Short sellers fail to take into account other dynamics for ICU, including that the company still has room to grow among Hospira’s hospital customers, Cranna said.

But ICU is feeling the sting of fewer sales to Hospira. The company lost $1 million in the third quarter, versus a profit of $4.2 million a year earlier. Sales were off 35% to $16.5 million.

ICU said it expects another loss for the current quarter, due to lost business from Hospira.

The company plans a mix of internal research and development and acquisitions to spur growth, O’Brien said. ICU quadrupled research spending in the third quarter to about 11% of sales, or $1.8 million.

In 2002, ICU picked up Punctur-Guard, a line of blood collecting needles, via its buy of Connecticut’s Bio-Plexus Inc.

“We pretty much resolved that it’s going to be a two-pronged approach, a combination of internal R & D; plus acquisitions,” O’Brien said. “Because R & D; by itself isn’t going to grow us enough.”

ICU has money to play with. As of Sept. 30, it counted $82 million in cash and investments on hand, up from $73 million a year earlier.

Hospira still looms large for ICU. More than half of third-quarter sales came from Hospira. For 2003, it was 67% of ICU’s $107 million of revenue.
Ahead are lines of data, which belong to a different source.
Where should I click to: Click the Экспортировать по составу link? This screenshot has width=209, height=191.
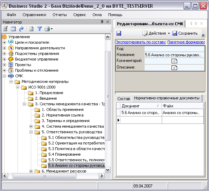click(x=141, y=42)
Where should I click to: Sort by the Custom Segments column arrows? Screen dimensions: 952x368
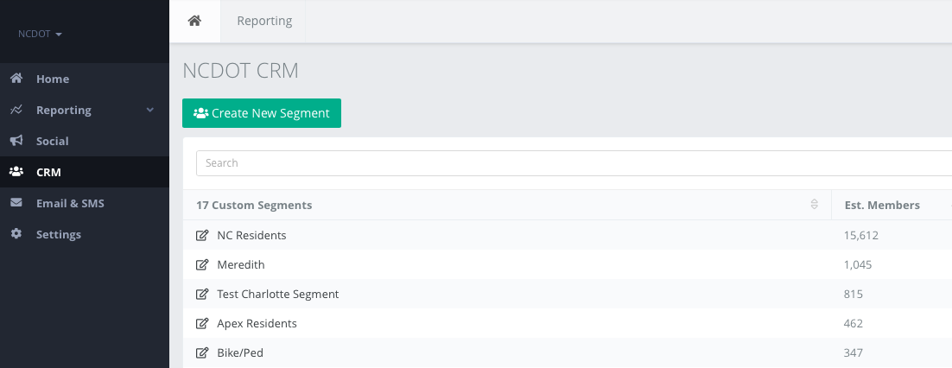click(814, 205)
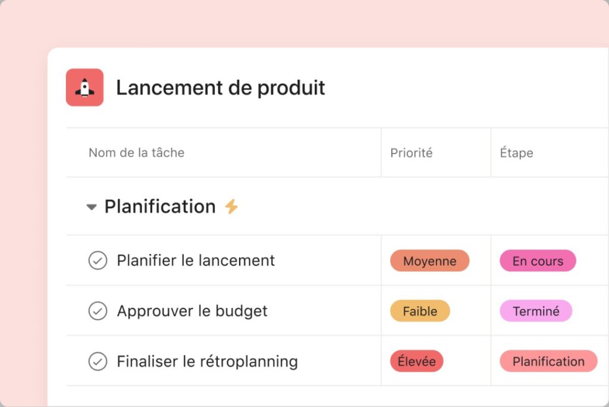Open the task 'Finaliser le rétroplanning'
609x407 pixels.
(x=207, y=361)
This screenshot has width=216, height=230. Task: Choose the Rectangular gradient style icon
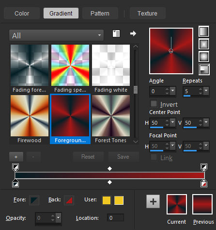(204, 44)
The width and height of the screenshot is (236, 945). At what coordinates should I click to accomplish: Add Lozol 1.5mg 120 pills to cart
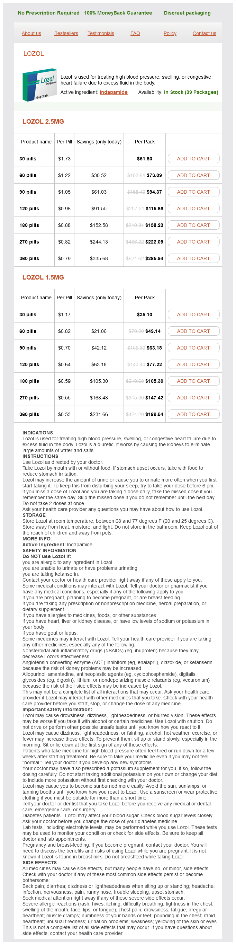pyautogui.click(x=193, y=365)

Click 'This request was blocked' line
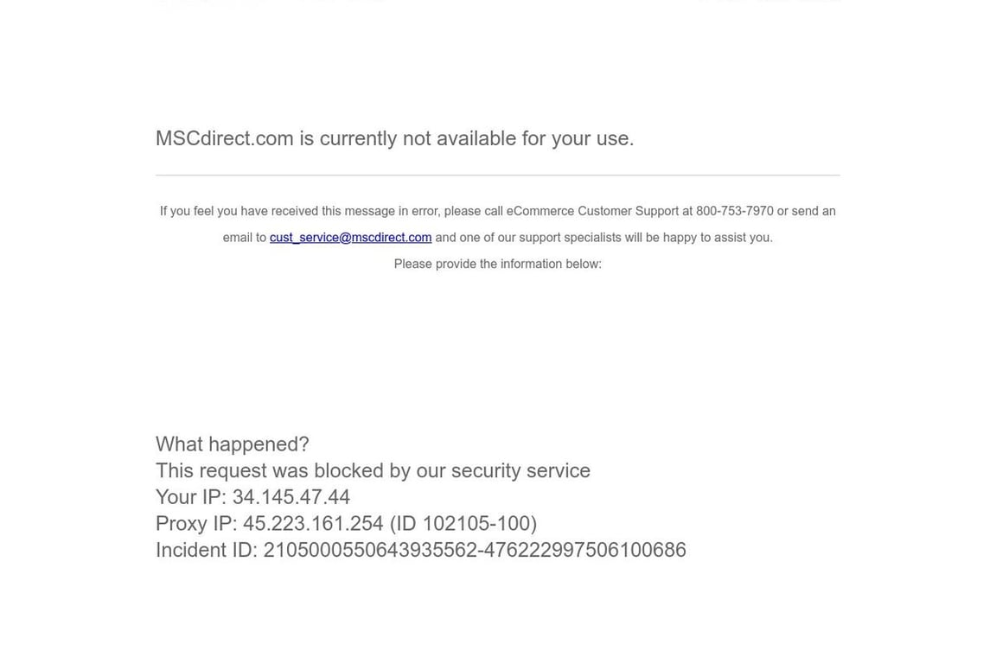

In a Securities and Exchange Commission filing, ICU said it expected “this percentage of revenue to decrease in the fourth quarter of 2004 compared with 2003, as Hospira continues to reduce their amount of Clave products inventory.”

But ICU said it expects its Hospira revenue to return to last year’s level when the company resumes normal buying next year.

“The Hospira relationship has been an excellent one for us and has worked out very well for them, as far as we know,” O’Brien said.

Even so, ICU said it is looking for new buyers. The device maker must team up with major players in order to get its products into the hands of hospitals and other users, O’Brien said.

Baxter International Inc., based in suburban Chicago, is one of Hospira’s main intravenous competitors, along with Germany’s B. Braun Melsungen AG, which ICU no longer does business with.

One player in the intravenous pump market is Alaris Medical Inc., a San Diego company that ICU is battling in court.

Hospira has a big share of the U.S. intravenous market and “provides us access to that market,” ICU said in its regulatory filing. “We expect that Hospira will be important to our growth.”